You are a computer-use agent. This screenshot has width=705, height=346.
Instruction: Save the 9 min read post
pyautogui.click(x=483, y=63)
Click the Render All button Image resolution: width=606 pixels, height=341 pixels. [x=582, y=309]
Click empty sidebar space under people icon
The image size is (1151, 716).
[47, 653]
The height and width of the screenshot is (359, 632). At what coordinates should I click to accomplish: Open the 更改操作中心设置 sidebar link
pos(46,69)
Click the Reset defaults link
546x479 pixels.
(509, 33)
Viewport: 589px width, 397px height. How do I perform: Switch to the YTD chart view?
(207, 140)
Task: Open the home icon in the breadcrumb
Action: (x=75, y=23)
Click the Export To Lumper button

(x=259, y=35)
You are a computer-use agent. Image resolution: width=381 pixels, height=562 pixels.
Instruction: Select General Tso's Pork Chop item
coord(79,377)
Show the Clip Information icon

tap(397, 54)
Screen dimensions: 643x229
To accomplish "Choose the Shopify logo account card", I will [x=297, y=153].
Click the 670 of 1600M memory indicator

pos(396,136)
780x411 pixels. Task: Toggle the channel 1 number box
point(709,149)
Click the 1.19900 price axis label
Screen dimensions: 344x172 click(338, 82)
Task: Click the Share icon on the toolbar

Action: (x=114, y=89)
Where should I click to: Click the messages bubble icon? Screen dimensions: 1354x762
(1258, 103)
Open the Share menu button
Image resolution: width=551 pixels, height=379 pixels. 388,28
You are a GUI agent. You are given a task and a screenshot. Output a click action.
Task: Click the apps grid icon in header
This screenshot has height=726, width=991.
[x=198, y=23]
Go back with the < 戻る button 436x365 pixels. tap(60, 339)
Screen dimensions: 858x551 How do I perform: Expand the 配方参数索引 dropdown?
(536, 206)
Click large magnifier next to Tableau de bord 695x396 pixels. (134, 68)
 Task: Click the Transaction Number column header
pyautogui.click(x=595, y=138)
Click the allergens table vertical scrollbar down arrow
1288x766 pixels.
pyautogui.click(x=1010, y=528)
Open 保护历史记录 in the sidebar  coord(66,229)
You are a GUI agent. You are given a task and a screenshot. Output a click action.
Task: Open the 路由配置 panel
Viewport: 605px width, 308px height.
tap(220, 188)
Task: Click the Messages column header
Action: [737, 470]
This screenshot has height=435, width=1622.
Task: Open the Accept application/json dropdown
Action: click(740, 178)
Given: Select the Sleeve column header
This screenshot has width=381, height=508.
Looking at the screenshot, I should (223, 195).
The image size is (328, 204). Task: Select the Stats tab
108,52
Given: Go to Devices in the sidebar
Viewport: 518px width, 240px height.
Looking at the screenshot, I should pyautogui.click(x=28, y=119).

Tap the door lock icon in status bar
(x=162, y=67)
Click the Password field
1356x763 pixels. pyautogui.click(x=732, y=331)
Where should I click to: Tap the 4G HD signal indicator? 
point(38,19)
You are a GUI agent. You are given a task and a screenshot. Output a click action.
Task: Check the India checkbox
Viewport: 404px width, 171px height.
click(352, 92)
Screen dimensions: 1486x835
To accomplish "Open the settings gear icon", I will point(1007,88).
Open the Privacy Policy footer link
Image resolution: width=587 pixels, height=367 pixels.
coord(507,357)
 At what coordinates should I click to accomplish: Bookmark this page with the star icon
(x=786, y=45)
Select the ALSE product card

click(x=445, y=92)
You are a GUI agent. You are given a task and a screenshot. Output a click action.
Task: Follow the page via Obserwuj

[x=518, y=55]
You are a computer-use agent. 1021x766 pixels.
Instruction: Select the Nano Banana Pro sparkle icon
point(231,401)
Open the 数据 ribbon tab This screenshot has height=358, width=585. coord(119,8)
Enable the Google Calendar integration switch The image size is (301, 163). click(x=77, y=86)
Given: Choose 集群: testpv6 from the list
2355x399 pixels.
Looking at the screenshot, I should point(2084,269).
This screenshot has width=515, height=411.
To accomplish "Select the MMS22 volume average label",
- - -
◆ Required action:
Once more, write down the full material exactly as it appears.

◆ Your solution:
You are a computer-use agent. This screenshot has width=705, height=346.
Instruction: Save the 9 min read post
pyautogui.click(x=483, y=63)
Click the Render All button Image resolution: width=606 pixels, height=341 pixels. [x=582, y=309]
Click empty sidebar space under people icon
The image size is (1151, 716).
[47, 653]
The height and width of the screenshot is (359, 632). At what coordinates should I click to accomplish: Open the 更改操作中心设置 sidebar link
pos(46,69)
Click the Reset defaults link
546x479 pixels.
(509, 33)
Viewport: 589px width, 397px height. How do I perform: Switch to the YTD chart view?
(207, 140)
Task: Open the home icon in the breadcrumb
Action: (x=75, y=23)
Click the Export To Lumper button

(x=259, y=35)
You are a computer-use agent. Image resolution: width=381 pixels, height=562 pixels.
Instruction: Select General Tso's Pork Chop item
coord(79,377)
Show the Clip Information icon

tap(397, 54)
Screen dimensions: 643x229
To accomplish "Choose the Shopify logo account card", I will [x=297, y=153].
Click the 670 of 1600M memory indicator

pos(396,136)
780x411 pixels. Task: Toggle the channel 1 number box
point(709,149)
Click the 1.19900 price axis label
Screen dimensions: 344x172 click(338, 82)
Task: Click the Share icon on the toolbar

Action: (x=114, y=89)
Where should I click to: Click the messages bubble icon? Screen dimensions: 1354x762
(1258, 103)
Open the Share menu button
Image resolution: width=551 pixels, height=379 pixels. 388,28
You are a GUI agent. You are given a task and a screenshot. Output a click action.
Task: Click the apps grid icon in header
This screenshot has height=726, width=991.
[x=198, y=23]
Go back with the < 戻る button 436x365 pixels. tap(60, 339)
Screen dimensions: 858x551 How do I perform: Expand the 配方参数索引 dropdown?
(536, 206)
Click large magnifier next to Tableau de bord 695x396 pixels. (134, 68)
 Task: Click the Transaction Number column header
pyautogui.click(x=595, y=138)
Click the allergens table vertical scrollbar down arrow
1288x766 pixels.
pyautogui.click(x=1010, y=528)
Open 保护历史记录 in the sidebar  coord(66,229)
You are a GUI agent. You are given a task and a screenshot. Output a click action.
Task: Open the 路由配置 panel
Viewport: 605px width, 308px height.
tap(220, 188)
Task: Click the Messages column header
Action: [737, 470]
This screenshot has height=435, width=1622.
Task: Open the Accept application/json dropdown
Action: click(740, 178)
Given: Select the Sleeve column header
This screenshot has width=381, height=508.
Looking at the screenshot, I should (223, 195).
The image size is (328, 204). Task: Select the Stats tab
108,52
Given: Go to Devices in the sidebar
Viewport: 518px width, 240px height.
Looking at the screenshot, I should pyautogui.click(x=28, y=119).

Tap the door lock icon in status bar
(x=162, y=67)
Click the Password field
1356x763 pixels. pyautogui.click(x=732, y=331)
Where should I click to: Tap the 4G HD signal indicator? 
point(38,19)
You are a GUI agent. You are given a task and a screenshot. Output a click action.
Task: Check the India checkbox
Viewport: 404px width, 171px height.
click(352, 92)
Screen dimensions: 1486x835
To accomplish "Open the settings gear icon", I will point(1007,88).
Open the Privacy Policy footer link
Image resolution: width=587 pixels, height=367 pixels.
coord(507,357)
 At what coordinates should I click to accomplish: Bookmark this page with the star icon
(x=786, y=45)
Select the ALSE product card

click(x=445, y=92)
You are a GUI agent. You are given a task and a screenshot. Output a click action.
Task: Follow the page via Obserwuj

[x=518, y=55]
You are a computer-use agent. 1021x766 pixels.
Instruction: Select the Nano Banana Pro sparkle icon
point(231,401)
Open the 数据 ribbon tab This screenshot has height=358, width=585. coord(119,8)
Enable the Google Calendar integration switch The image size is (301, 163). click(x=77, y=86)
Given: Choose 集群: testpv6 from the list
2355x399 pixels.
Looking at the screenshot, I should point(2084,269).
This screenshot has width=515, height=411.
To accomplish "Select the MMS22 volume average label",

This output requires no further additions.